Didikan keras namun bermartabat diterapkan kepada anak-anak mereka. Ketiga anak Hoegeng tidak diberi uang jajan sejak SMP hingga SMA; mereka harus berjualan koran hingga kue untuk mendapatkan uang saku. Eyang Meri sepenuhnya mendukung cara didik ini agar anak-anaknya tidak manja dan tidak memanfaatkan jabatan ayah mereka. Prinsip “mendapatkan uang harus melalui kerja keras” adalah pondasi yang ditanamkan Eyang Meri di dalam rumah tangga mereka.
Sisi Humanis dan Warisan Budaya
Di balik kedisiplinan hidup, pasangan ini memiliki jiwa seni yang tinggi. Eyang Meri setia mendampingi suaminya menekuni hobi menyanyi dan melukis di masa tua. Publik tentu mengenang grup musik “The Hawaiian Seniors” yang sering tampil di TVRI, di mana Eyang Meri dan Jenderal Hoegeng kerap berduet menyanyikan lagu-lagu bernuansa Hawaii. Keharmonisan ini terus berlanjut hingga Jenderal Hoegeng wafat pada 2004, dan Eyang Meri tetap menjaga warisan nilai-nilai tersebut hingga akhir hayatnya, termasuk meluncurkan buku biografinya di usia 100 tahun pada 2025 lalu.
Penghormatan Terakhir
Berbagai tokoh bangsa, mulai dari Presiden ke-5 RI Megawati Soekarnoputri hingga Kapolri Jenderal Listyo Sigit Prabowo, menyampaikan rasa kehilangan yang mendalam. Megawati mengenang keluarga Hoegeng sebagai keluarga sendiri dan mengagumi kesederhanaan Jenderal Hoegeng yang bahkan pernah ditemuinya sedang bersepeda saat berangkat kuliah. Bagi Polri, Eyang Meri adalah inspirasi nyata bagi Bhayangkari untuk terus menjaga marwah institusi.

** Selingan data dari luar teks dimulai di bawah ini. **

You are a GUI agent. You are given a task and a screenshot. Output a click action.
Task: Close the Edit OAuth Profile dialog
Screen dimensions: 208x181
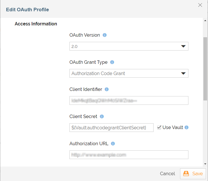click(x=200, y=5)
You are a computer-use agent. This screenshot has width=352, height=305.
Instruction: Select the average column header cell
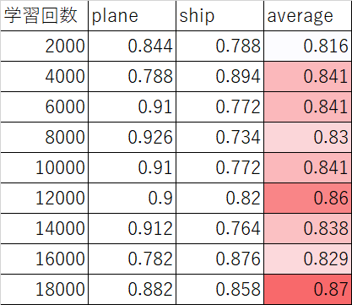[307, 15]
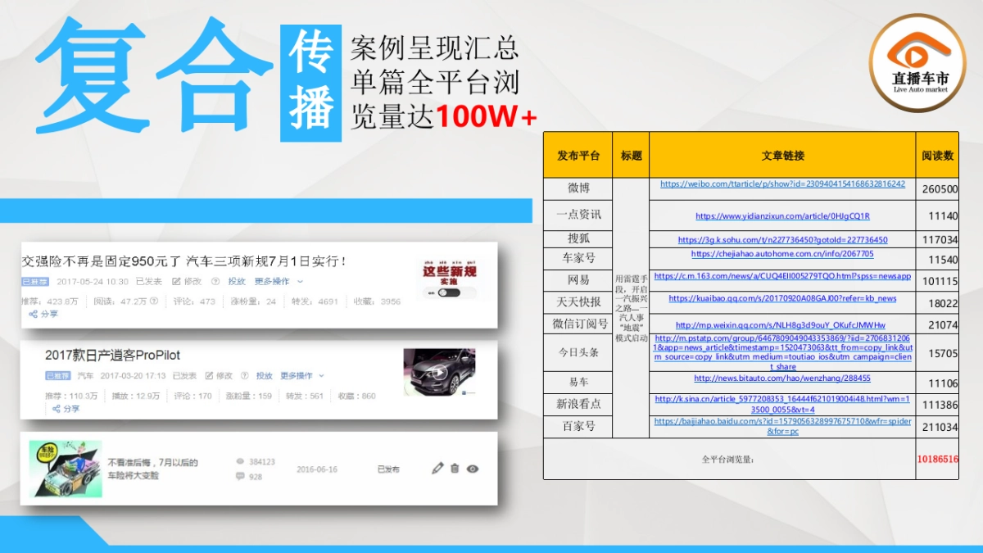The height and width of the screenshot is (553, 983).
Task: Click the share icon under the 交强险 article
Action: (x=32, y=314)
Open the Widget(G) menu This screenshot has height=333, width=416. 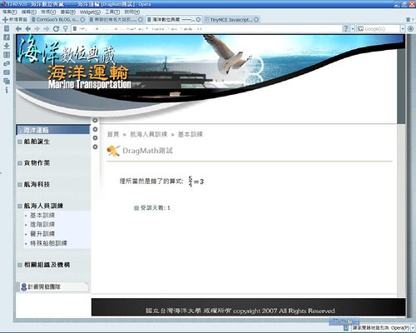tap(90, 12)
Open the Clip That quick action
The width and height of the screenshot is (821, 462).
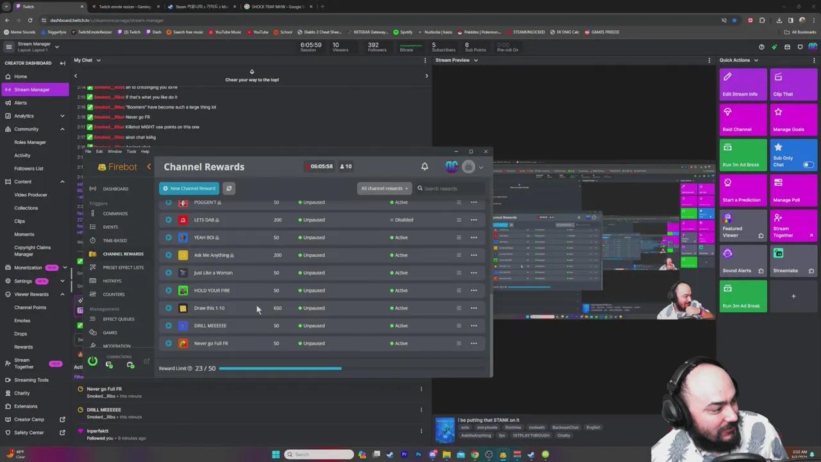coord(793,85)
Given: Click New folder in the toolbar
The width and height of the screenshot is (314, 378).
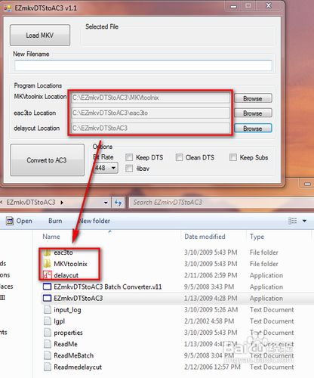Looking at the screenshot, I should pyautogui.click(x=94, y=221).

Kini, Eyang Meri telah berangkat untuk bersatu kembali dengan belahan jiwanya. Sesuai wasiat Jenderal Hoegeng yang tidak ingin dimakamkan di Taman Makam Pahlawan demi bisa terus berdampingan dengan sang istri, Eyang Meri akan dimakamkan di samping makam suaminya di Giri Tama, Bogor. Kepergiannya menutup sebuah babak sejarah tentang bagaimana kejujuran dan kesetiaan bisa dijalani secara utuh tanpa kompromi selama satu abad.